**Work to complete**:
Copy the lines starting at the one containing "Task: Select 'restaurants" and ending at the one containing "Action: [290, 464]", swapping "suggestion" for "option" and changing nothing else. Leave the pictures out.

**Input rows**:
========

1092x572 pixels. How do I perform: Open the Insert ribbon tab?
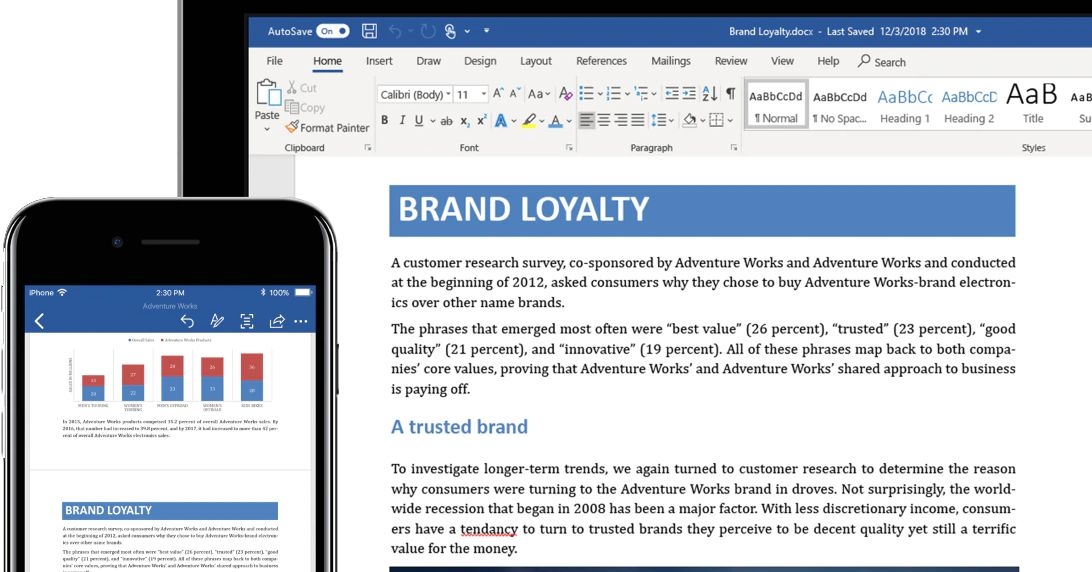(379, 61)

========

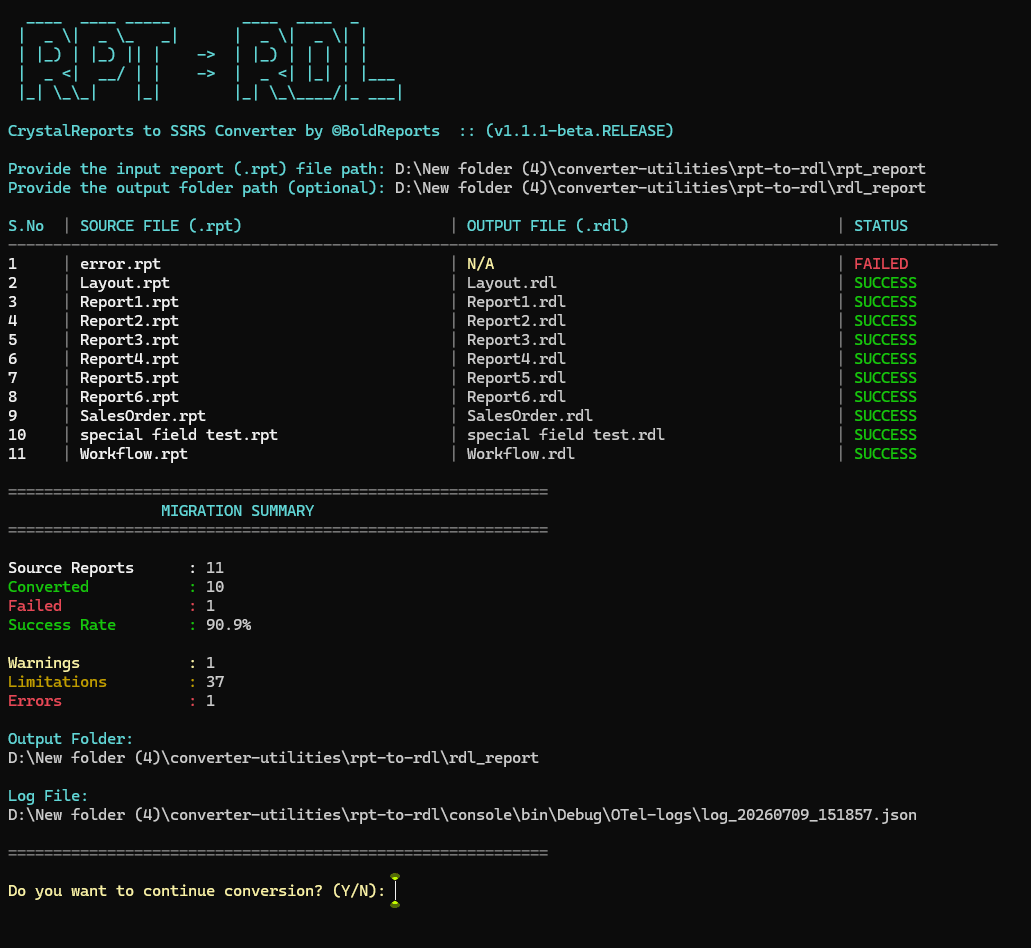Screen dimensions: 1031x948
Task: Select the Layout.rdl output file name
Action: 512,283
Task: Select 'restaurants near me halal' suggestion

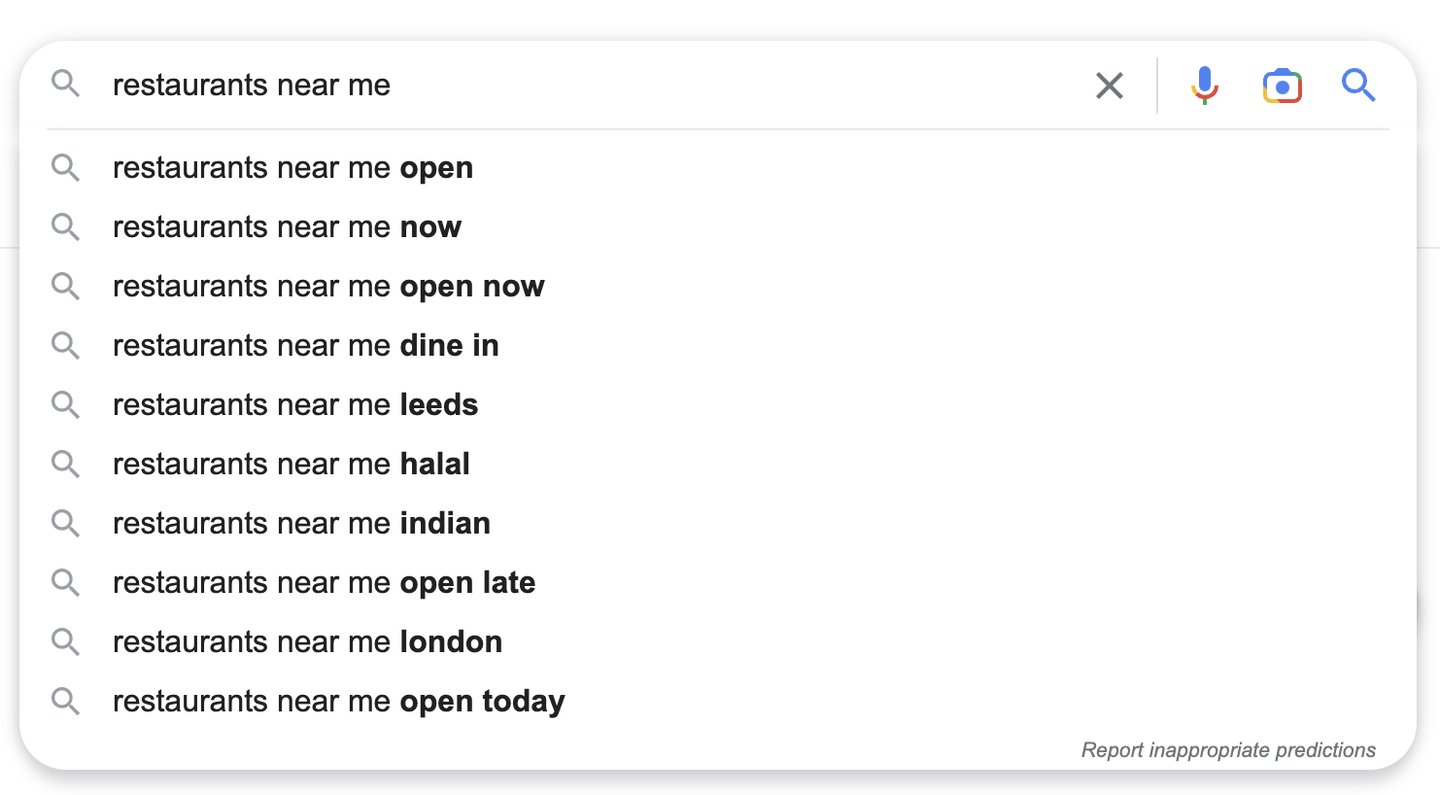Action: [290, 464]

========

**Worked solution**:
Task: Select 'restaurants near me halal' option

Action: [290, 464]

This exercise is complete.